Minneole okazały się smaczne, bardzo soczyste, ale ich cząstki miały dość grubą skórkę grejpfrutów i wiotkość miąższu mandarynki. Nie dało się ich zdjąć. Ale może moje owoce były za bardzo dojrzałe?
Co do sałatki owocowej: nie jest nowoczesnym wymysłem. Opisała ją na przykład pani Lucyna Ćwierczakiewiczowa , nazwała ją bardzo ładnie
Macédoine z owoców letnich
Wszelkie rodzaje owoców: maliny, porzeczki, agrest, obrane z korzonków, melon, pokrajany w kawałki, posypać grubo cukrem i zostawić na godzin parę w zimnej piwnicy. Podając, polać sokiem wiśniowym lub malinowym, wymieszać i podać na deser. Zamiast soku można także użyć likieru maraskinowego lub waniliowego, byle nie owocowego, bo się źle łączy z owocami surowymi.
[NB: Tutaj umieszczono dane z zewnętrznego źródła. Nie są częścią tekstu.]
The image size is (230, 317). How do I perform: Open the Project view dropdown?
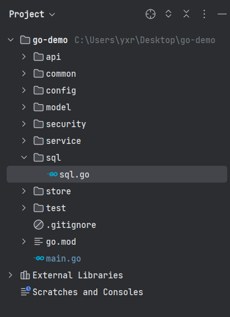tap(32, 14)
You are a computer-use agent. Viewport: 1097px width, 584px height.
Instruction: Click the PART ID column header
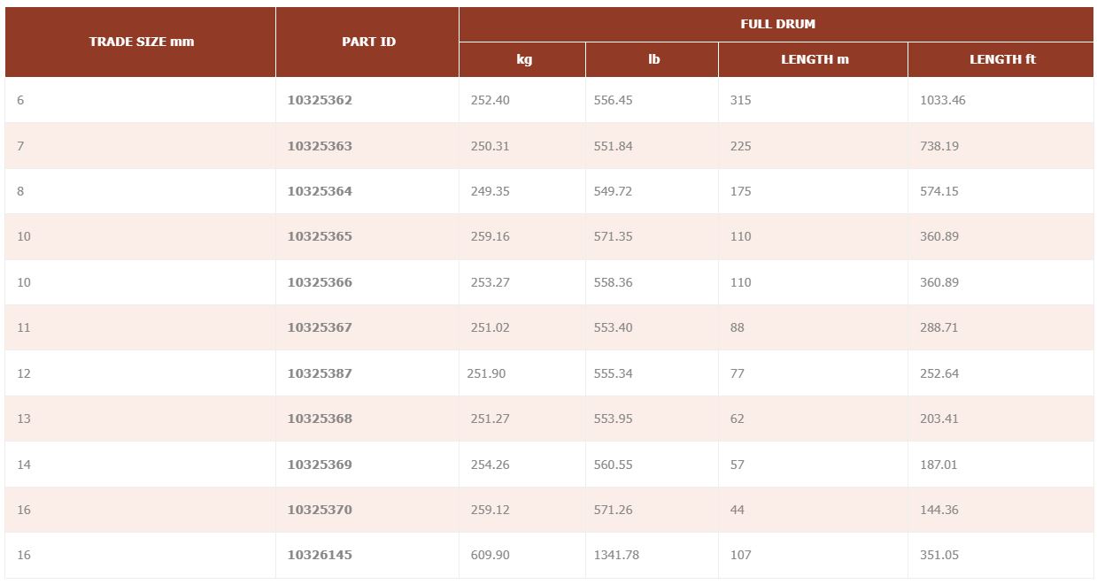(368, 42)
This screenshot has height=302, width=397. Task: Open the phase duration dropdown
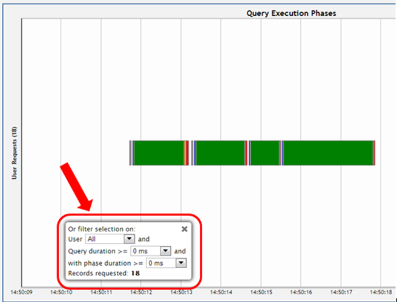(x=181, y=263)
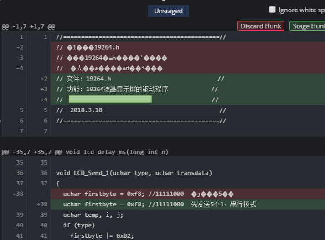Click the green highlighted whitespace block in +4
Image resolution: width=325 pixels, height=240 pixels.
[x=110, y=99]
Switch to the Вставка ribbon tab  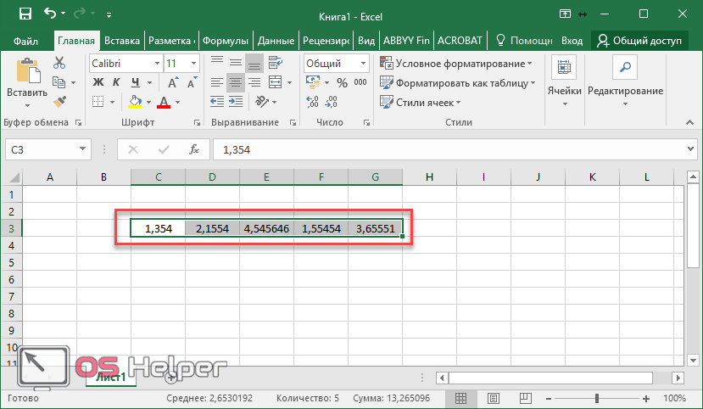click(x=122, y=40)
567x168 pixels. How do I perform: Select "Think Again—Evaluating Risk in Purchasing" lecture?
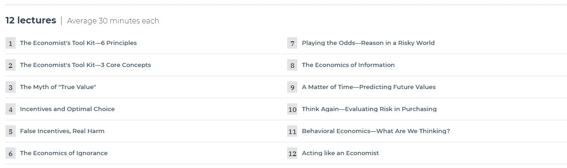(x=369, y=109)
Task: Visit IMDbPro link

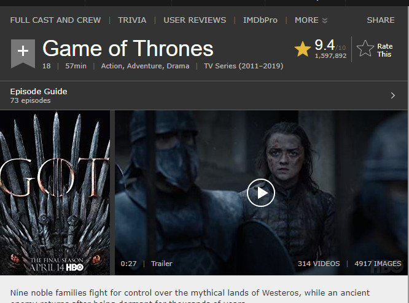Action: tap(260, 20)
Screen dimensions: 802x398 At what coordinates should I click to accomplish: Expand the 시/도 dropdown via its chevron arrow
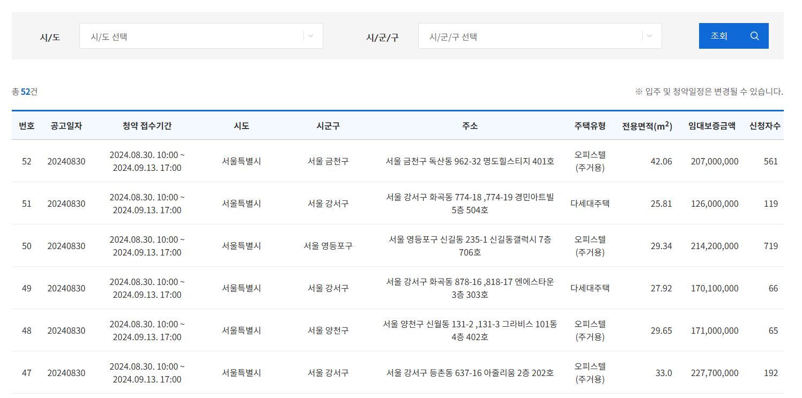(x=310, y=35)
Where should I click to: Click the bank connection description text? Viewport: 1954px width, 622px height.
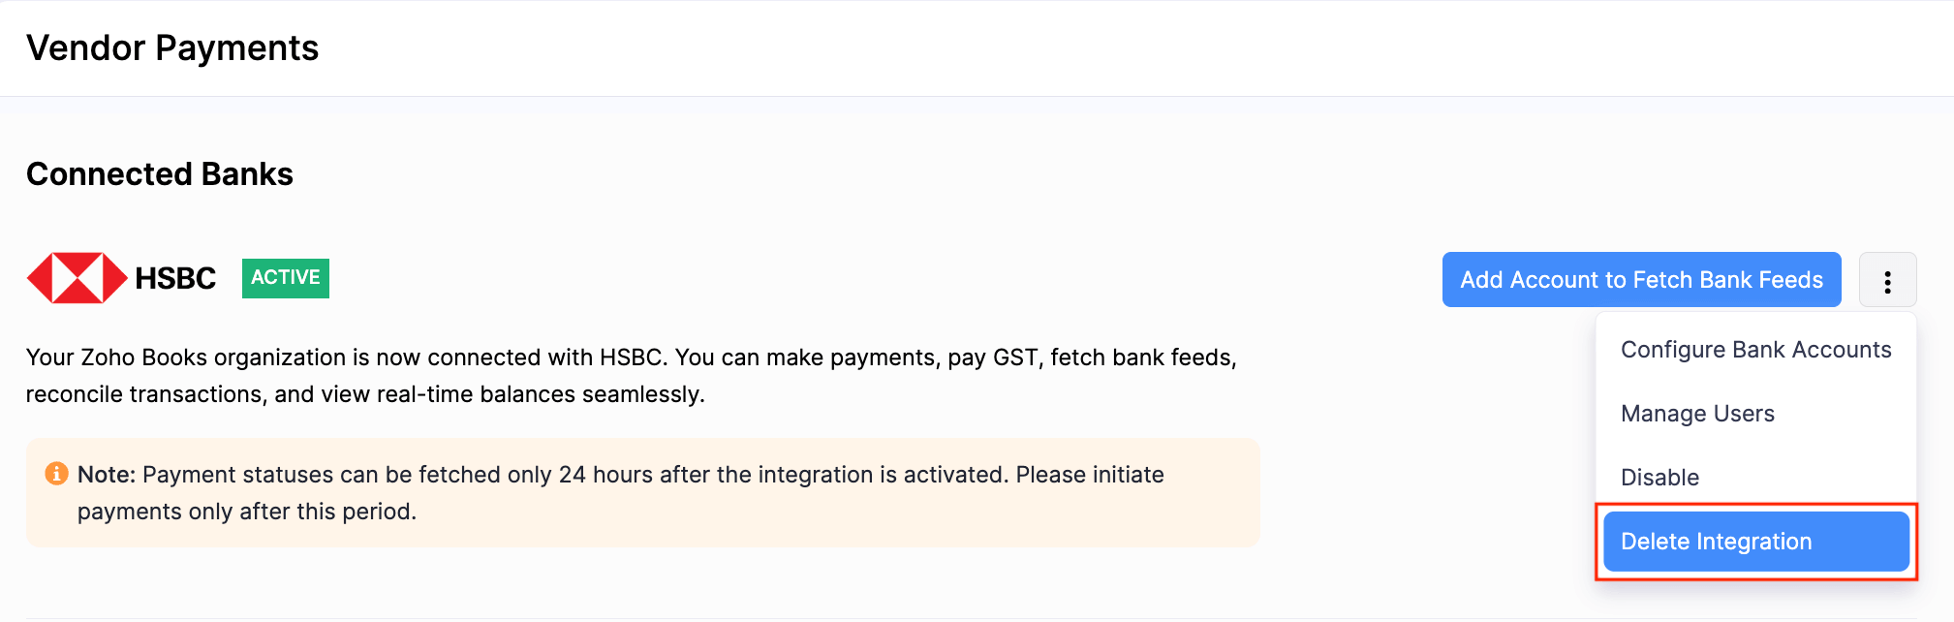630,375
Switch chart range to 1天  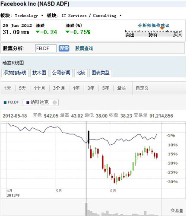click(8, 88)
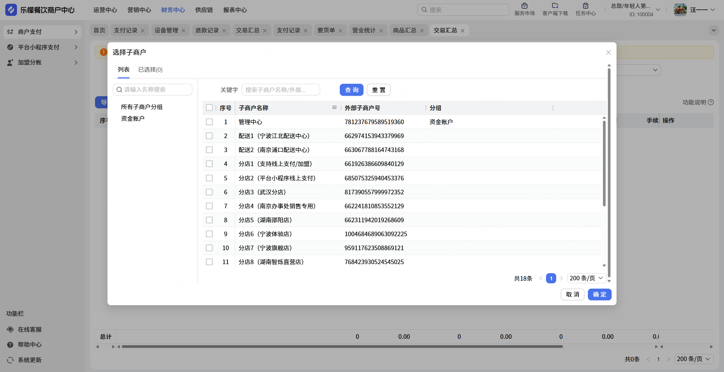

Moja macedonia – tak niekiedy spolszczano też nazwę – składała się z dwóch zielonych jabłek, gruszki, garstki borówek amerykańskich, kilku truskawek i dwóch manneoli. Przypominała więc raczej drugą podawaną przez panią Lucynę sałatkę owocową:
Macédoine z pomarańcz
[…] Ugotować cztery jabłka sztetyny lub renety w wodzie, uważając, aby nie były za miękkie. Cztery duże pomarańcze obrać ze skórki grubej i z białych cienkich włókiem, wybrać pestki, bo inaczej cały komput zgorzknie [pisownia oryginału] . Pokrajać tak jabłka jak pomarańcze w cienkie plasterki, ułożyć na salaterce, przekładając jabłka pomarańczami i przesypując to połową funta miałkiego cukru. Polać kieliszkiem araku, lub likieru maraskinowego i zostawić tak na dwie godziny. Wtedy kłaść na wierzch konfitur, jakie kto ma: wiśni, malin, poziomek, porzeczek, agrestu lub tym podobnych, byle drobnych. Wymieszać lekko i podać na deser.Jabłek surowych w tym kompocie – bo taka sałatka była wówczas podawana w charakterze kompotu – w dawnych czasach nie podawano, trzeba je było obgotować. Ja surowych się nie bałam; dałam i gruszkę. Trzeba tylko od razu je wymieszać z cytrusami, wtedy nie zmienią koloru. Owoce podlałam kieliszkiem calvadosu, pasował mi do jabłek. Sprawdził się znakomicie. Oczywiście, dzieciom takiej podlewki nie dajemy, jak i osobom nie tolerującym alkoholu. Stosujemy wtedy sok owocowy (jak w przepisie pierwszym). Aha, i nie dawałam tyle cukru, ile pani Lucyna. Symbolicznie posypałam moją macedonię ciemnym cukrem z trzciny.